To do:
Look through the material below and return every line that contains "server".

Given records:
════════════════════

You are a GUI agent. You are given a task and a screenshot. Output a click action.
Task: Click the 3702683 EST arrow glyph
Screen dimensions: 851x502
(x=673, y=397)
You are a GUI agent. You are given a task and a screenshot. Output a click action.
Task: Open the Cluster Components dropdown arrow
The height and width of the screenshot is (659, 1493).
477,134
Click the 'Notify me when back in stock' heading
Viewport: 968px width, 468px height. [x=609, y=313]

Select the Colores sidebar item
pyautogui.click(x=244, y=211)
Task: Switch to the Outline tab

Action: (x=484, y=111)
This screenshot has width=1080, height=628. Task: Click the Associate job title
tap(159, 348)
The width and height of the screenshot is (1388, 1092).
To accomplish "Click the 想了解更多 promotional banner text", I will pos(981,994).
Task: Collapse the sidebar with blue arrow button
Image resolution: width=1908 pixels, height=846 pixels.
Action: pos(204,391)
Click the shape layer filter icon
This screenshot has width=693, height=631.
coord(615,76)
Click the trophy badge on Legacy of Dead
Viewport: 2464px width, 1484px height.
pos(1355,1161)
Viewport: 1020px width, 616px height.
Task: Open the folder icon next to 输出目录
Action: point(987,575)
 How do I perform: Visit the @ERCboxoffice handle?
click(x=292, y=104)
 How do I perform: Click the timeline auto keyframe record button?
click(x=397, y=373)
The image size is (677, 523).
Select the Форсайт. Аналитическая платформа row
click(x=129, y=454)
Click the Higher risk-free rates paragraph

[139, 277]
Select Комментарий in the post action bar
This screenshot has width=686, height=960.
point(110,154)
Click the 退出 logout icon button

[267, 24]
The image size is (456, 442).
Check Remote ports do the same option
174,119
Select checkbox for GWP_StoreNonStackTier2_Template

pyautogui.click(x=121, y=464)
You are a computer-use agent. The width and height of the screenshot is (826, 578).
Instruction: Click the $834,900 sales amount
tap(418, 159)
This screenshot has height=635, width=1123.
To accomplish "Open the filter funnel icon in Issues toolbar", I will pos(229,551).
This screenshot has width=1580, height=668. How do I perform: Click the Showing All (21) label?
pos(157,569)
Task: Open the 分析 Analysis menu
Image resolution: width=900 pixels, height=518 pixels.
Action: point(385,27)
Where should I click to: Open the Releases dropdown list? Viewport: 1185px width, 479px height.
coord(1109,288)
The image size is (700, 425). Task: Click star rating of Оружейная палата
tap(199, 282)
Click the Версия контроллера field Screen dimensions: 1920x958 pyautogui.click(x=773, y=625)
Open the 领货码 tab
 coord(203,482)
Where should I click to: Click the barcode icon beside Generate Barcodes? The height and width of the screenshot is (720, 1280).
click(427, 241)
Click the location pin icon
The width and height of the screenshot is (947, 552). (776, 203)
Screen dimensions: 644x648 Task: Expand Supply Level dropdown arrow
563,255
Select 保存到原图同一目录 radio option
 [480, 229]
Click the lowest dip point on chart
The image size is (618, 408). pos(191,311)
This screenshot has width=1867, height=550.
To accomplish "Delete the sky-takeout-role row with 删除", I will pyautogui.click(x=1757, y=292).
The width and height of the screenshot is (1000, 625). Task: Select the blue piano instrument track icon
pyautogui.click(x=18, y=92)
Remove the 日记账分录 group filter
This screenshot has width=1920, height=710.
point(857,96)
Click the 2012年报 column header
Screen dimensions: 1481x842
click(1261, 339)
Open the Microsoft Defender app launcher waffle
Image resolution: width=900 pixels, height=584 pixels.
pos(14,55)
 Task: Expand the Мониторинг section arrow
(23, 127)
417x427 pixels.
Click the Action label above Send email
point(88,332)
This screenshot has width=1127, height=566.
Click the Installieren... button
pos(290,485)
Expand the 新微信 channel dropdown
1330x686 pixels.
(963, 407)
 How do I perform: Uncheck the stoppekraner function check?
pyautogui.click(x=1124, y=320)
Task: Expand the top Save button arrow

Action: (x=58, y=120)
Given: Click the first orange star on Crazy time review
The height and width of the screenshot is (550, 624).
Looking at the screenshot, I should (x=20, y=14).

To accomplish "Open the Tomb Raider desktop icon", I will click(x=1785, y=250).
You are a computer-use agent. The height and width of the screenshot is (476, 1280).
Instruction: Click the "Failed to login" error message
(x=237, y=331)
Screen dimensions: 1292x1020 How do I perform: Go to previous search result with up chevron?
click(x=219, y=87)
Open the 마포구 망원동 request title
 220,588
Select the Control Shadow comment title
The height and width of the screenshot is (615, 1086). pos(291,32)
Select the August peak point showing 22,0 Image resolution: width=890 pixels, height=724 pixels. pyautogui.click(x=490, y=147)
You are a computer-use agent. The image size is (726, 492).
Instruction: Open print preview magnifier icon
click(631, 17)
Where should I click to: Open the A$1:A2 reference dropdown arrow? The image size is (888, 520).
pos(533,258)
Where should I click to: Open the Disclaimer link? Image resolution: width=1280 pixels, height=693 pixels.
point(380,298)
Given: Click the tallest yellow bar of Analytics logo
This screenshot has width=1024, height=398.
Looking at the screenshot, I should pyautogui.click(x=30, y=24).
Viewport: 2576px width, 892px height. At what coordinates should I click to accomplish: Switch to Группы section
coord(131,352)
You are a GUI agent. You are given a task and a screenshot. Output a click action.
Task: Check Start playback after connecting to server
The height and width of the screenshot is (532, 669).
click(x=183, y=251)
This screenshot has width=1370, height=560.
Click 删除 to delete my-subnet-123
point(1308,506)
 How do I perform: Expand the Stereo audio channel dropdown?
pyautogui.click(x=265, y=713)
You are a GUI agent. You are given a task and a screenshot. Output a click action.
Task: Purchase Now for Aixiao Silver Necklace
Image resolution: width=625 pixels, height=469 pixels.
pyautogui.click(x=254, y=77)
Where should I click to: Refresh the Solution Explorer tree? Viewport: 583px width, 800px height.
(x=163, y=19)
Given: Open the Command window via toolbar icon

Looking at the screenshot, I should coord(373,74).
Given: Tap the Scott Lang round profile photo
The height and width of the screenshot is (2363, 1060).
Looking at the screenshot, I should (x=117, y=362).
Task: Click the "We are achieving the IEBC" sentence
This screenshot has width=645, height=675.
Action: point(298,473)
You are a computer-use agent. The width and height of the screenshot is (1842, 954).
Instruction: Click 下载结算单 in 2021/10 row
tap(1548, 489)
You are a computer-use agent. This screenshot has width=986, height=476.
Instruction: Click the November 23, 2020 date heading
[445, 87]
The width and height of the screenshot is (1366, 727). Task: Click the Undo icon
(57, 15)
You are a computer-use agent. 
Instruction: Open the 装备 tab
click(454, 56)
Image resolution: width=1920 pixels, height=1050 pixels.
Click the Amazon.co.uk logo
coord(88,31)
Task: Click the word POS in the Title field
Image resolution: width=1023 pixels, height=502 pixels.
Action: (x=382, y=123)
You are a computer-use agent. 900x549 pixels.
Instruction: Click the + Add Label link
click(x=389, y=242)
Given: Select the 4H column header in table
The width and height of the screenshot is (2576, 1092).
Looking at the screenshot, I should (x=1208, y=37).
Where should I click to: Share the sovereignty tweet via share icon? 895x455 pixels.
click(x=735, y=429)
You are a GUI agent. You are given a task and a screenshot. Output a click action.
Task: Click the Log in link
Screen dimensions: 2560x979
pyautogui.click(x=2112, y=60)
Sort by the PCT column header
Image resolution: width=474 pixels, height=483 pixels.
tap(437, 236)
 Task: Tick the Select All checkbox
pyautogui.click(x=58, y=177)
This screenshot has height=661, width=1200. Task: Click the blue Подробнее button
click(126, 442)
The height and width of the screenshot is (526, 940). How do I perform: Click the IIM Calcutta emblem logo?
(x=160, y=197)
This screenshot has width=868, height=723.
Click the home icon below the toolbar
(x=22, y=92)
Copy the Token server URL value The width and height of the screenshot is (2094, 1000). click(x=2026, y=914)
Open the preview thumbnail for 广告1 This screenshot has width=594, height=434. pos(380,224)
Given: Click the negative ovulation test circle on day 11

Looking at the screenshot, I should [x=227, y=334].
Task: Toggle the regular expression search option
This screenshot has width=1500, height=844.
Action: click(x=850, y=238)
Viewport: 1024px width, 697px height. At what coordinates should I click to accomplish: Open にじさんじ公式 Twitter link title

════════════════════

Written solution:
Task: Check Start playback after connecting to server
Copy the Token server URL value The width and height of the screenshot is (2094, 1000). click(x=2026, y=914)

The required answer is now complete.